◆ 実施事項 ◆
• A. クリスマスの手紙を「今日、御降誕の八日間内の主日」から「様にも、早速、お知らせしようと思います。」まで書き直してください。その際、「司祭館」を「修道院」に置き換えてください。
• B. クリスマスの手紙によると、12月25日の御降誕祭に洗礼を受けたのは誰ですか。
• C. クリスマスの手紙を、最後の文に続けて書き継いでください。

◆ 本文 ◆
········

アヴェ・マリア!
愛する兄弟姉妹の皆様、
私たちの主イエズス・キリストの御降誕のお祝いを申し上げます。例年のように私はソウルで御降誕のお祝いをいたしました。12月25日の御降誕祭には、生後数ヶ月のパトリシアちゃんが洗礼を受けました。また夕方にはソウルでは雪が降り、とてもきれいなクリスマスとなりました。
今日、御降誕の八日間内の主日には、いつものようにグレゴリオ聖歌の歌ミサと、聖体降福式がありました。今日は、イギリスの聖ピオ十世会の教会に通っている韓国のセシリアさんがお母様の見舞いに数年ぶりに数日韓国に戻っていて、久しぶりに会うことが出来ました。
職務が終わって司祭館に帰ってみると、愛する兄弟姉妹の一人が先日ご紹介したルフェーブル大司教様の司祭叙階60周年のミサのお説教を日本語に訳して送ってメールを受け取りました! 早速、該当のフランス語のサイトに行ってルフェーブル大司教様のお説教を懐かしく聞きました。まだ私がフランスで神学生だったときにこのミサに与った頃のことを思い出していました。せっかくのクリスマスのプレゼントとして頂いたものですので、愛する兄弟姉妹の皆様にも、早速、お知らせしようと思います。
どうぞ、良きクリスマスの時節をお過ごし下さい。

········

◆ 保存データ ◆
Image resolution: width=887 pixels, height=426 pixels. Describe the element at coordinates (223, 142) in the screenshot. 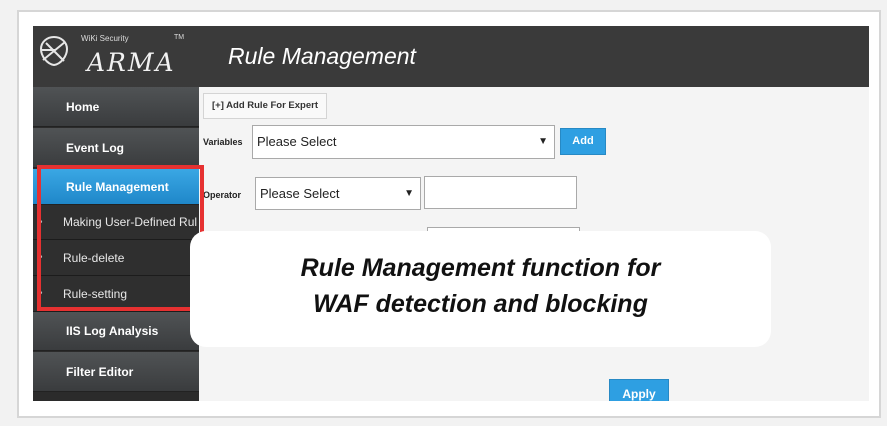

I see `variables-label: Variables` at that location.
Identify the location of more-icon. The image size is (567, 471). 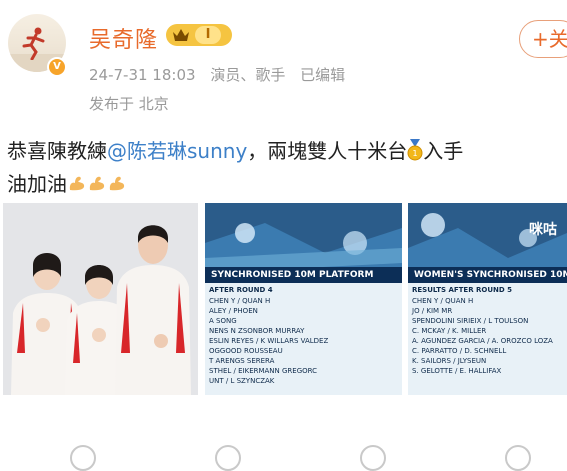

········

◆ 番号別解答 ◆
• A.
今日、御降誕の八日間内の主日には、いつものようにグレゴリオ聖歌の歌ミサと、聖体降福式がありました。今日は、イギリスの聖ピオ十世会の教会に通っている韓国のセシリアさんがお母様の見舞いに数年ぶりに数日韓国に戻っていて、久しぶりに会うことが出来ました。
職務が終わって修道院に帰ってみると、愛する兄弟姉妹の一人が先日ご紹介したルフェーブル大司教様の司祭叙階60周年のミサのお説教を日本語に訳して送ってメールを受け取りました! 早速、該当のフランス語のサイトに行ってルフェーブル大司教様のお説教を懐かしく聞きました。まだ私がフランスで神学生だったときにこのミサに与った頃のことを思い出していました。せっかくのクリスマスのプレゼントとして頂いたものですので、愛する兄弟姉妹の皆様にも、早速、お知らせしようと思います。

• B. 生後数ヶ月のパトリシアちゃんです。

• C.
1989年11月19日、パリ、ブルジェでの叙階60周年奉祝ミサにおいて
ルフェーブル大司教様が行われた説教
19 novembre 1989 : sermon du jubilé de Mgr Lefebvre au Bourget
Archbishop's Sermon on his 60th Anniversary of Ordination (November 19, 1989)
聖父と聖子と聖霊との御名によりて アメン。
司教様各位、それから我が親愛なる同僚、並びに親愛なる神学生諸君、親愛なるシスターの皆さん、そして私の敬愛する兄弟の皆さん。
この司祭叙階記念日のために、皆さんがこれ程大勢でここにお集まりいただいたことを私は深い感謝の念を持って見つめています。皆さんの多くは旅行による難儀を忍ばれたことでしょう。一部の方は、遠方の大陸からお越になりました。しかし、この式典は皆さんの支払われた骨折りに値するものだと思います。
そうです。何故私たちはここに共に来たのでしょうか?それはカトリック司祭職を褒め称える為なのです。それが、本日皆さんがやって来られた深遠な動機であると考えております。
はい、至聖三位一体と、人となった天主である聖主イエズス・キリストに対して、永遠の司祭職を制定してくださった事への感謝を、私たちが十分に捧げる事など決して出来ないでしょう。そうです、聖主は本質的に仲介者であり、司祭なのです。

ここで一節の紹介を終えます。